- W Bydgoszczy doszło do serii czterech pożarów samochodów w różnych lokalizacjach, które miały miejsce w nocy 8 sierpnia.
- Łącznie zniszczonych lub poważnie uszkodzonych zostało dziesięć pojazdów, a policja nie wyklucza celowego działania.
- Śledczy zabezpieczają dowody, przesłuchują świadków i apelują o pomoc w ustaleniu sprawców.

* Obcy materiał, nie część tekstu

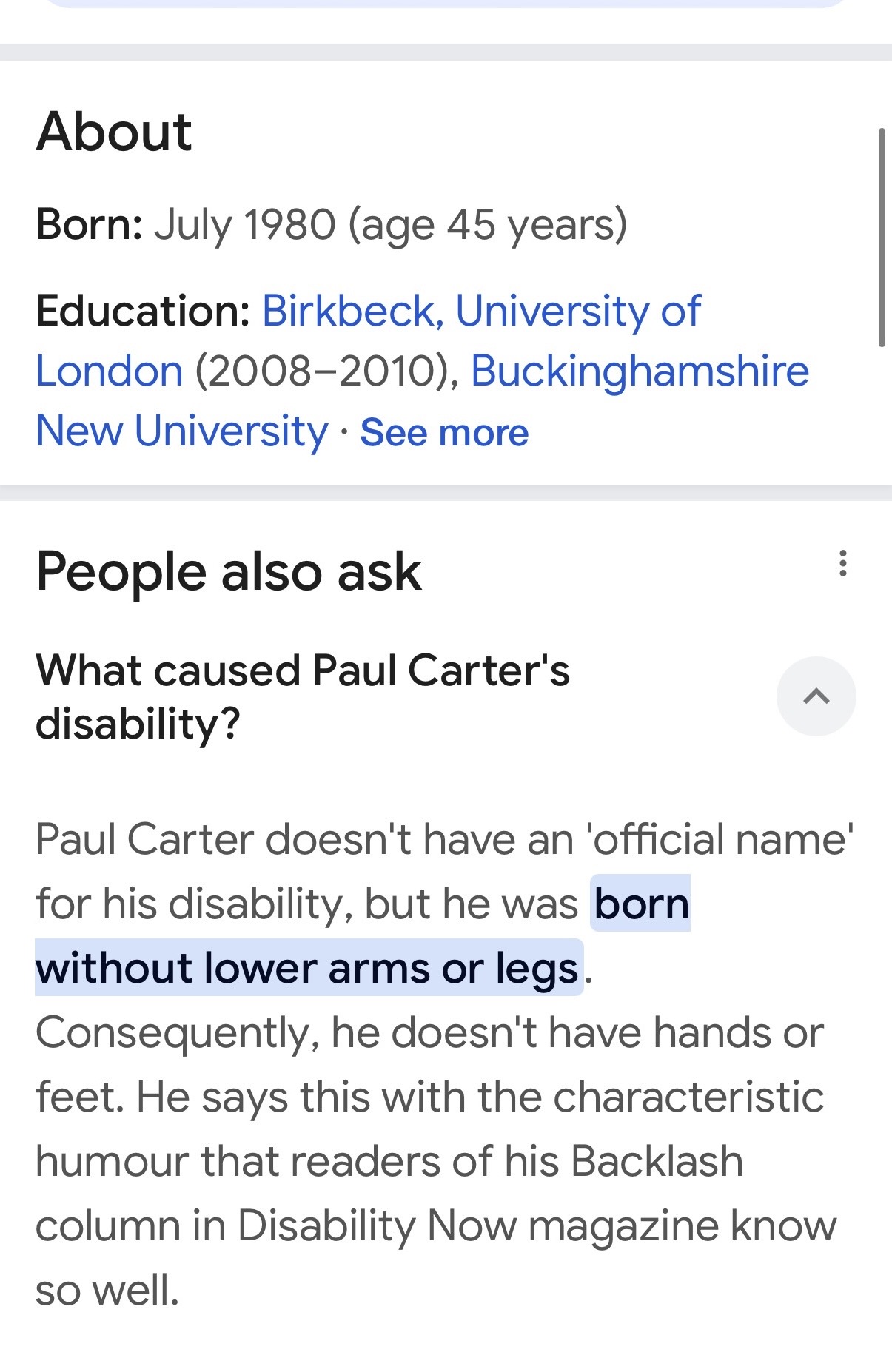Collapse the Paul Carter disability question
892x1372 pixels.
click(x=816, y=696)
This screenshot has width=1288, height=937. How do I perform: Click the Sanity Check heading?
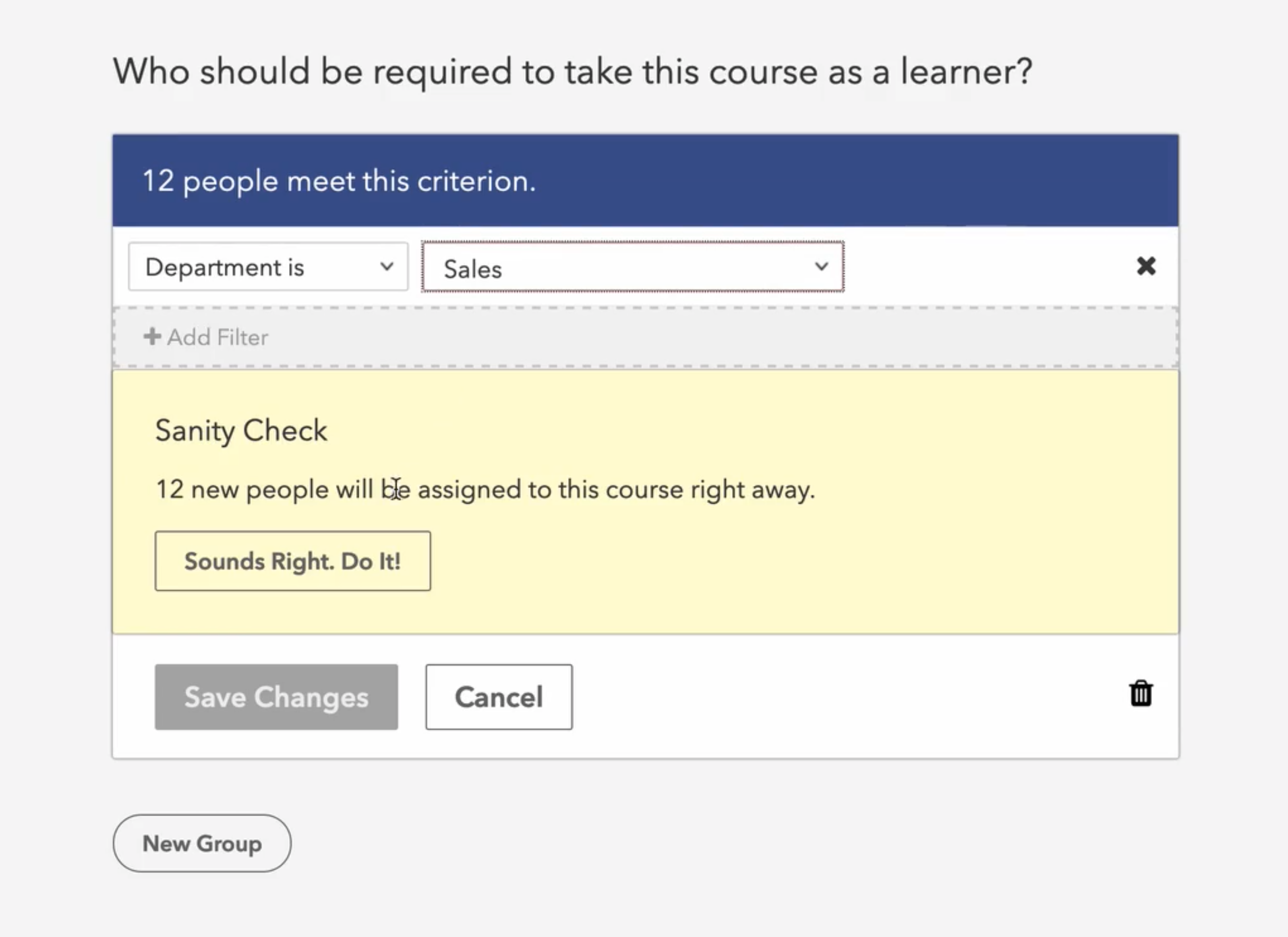coord(241,431)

W nocy 8 sierpnia bydgoscy policjanci otrzymali aż cztery zgłoszenia o pożarach pojazdów zaparkowanych w różnych lokalizacjach na terenie miasta. Wszystkie incydenty miały miejsce w stosunkowo krótkim czasie – pomiędzy godziną 0:45 a 3:55 nad ranem. Trwa analiza zebranych dowodów i przesłuchań, a śledczy nie wykluczają, że może chodzić o celowe działanie jednego sprawcy lub zorganizowanej grupy.
Jak informuje mł. insp. Monika Chlebicz z Komendy Wojewódzkiej Policji w Bydgoszczy:
– W tej chwili trwa przyjmowanie zgłoszeń od właścicieli pojazdów, przesłuchiwani są świadkowie i zabezpieczane są dowody. Praca policjantów ma celu wyjaśnienie wszystkich okoliczności tych zdarzeń, a przede wszystkim przyczyn oraz tego, czy mają one ze sobą jakiś związek”.
Do pierwszego pożaru doszło około godziny 0:45 przy ul. Marii Konopnickiej 5. Zapalił się tam nissan juke, od którego ogień przeniósł się na stojące w pobliżu toyotę corollę oraz alfę romeo. Pojazdy zostały poważnie uszkodzone.
Zobacz: Po 80 latach doczekał się godnego pochówku. „Sosna” spoczął wśród żołnierzy niezłomnych w Bydgoszczy
Kolejne zgłoszenie wpłynęło do służb o godzinie 2:55. Tym razem ogień pojawił się przy ulicy Gdańskiej 99, gdzie spłonął peugeot. Trzecie zdarzenie miało miejsce o godzinie 3:45 przy ulicy Zaświat. Płonął tam zaparkowany bmw, od którego ogień uszkodził stojącą obok cuprę.
Czwarty i ostatni pożar tej nocy został zgłoszony o 3:55. Doszło do niego przy ulicy Powstańców Warszawy, gdzie spaliła się mazda. Płomienie objęły również zaparkowane w pobliżu skodę i opla.
Łącznie ogień zniszczył lub poważnie uszkodził aż dziesięć pojazdów w czterech różnych lokalizacjach. Skala zniszczeń oraz niewielki odstęp czasowy pomiędzy poszczególnymi zdarzeniami skłaniają śledczych do traktowania sprawy jako potencjalnej serii.
Wszystkie zgłoszone przypadki bada teraz policja. Trwa zabezpieczanie materiału dowodowego, w tym nagrań z kamer monitoringu miejskiego i prywatnych posesji znajdujących się w pobliżu miejsc zdarzeń.
Funkcjonariusze apelują do świadków o kontakt oraz przekazywanie wszelkich nagrań z wideorejestratorów, które mogą pomóc w ustaleniu przebiegu i sprawców tych zdarzeń. Każda informacja może mieć kluczowe znaczenie.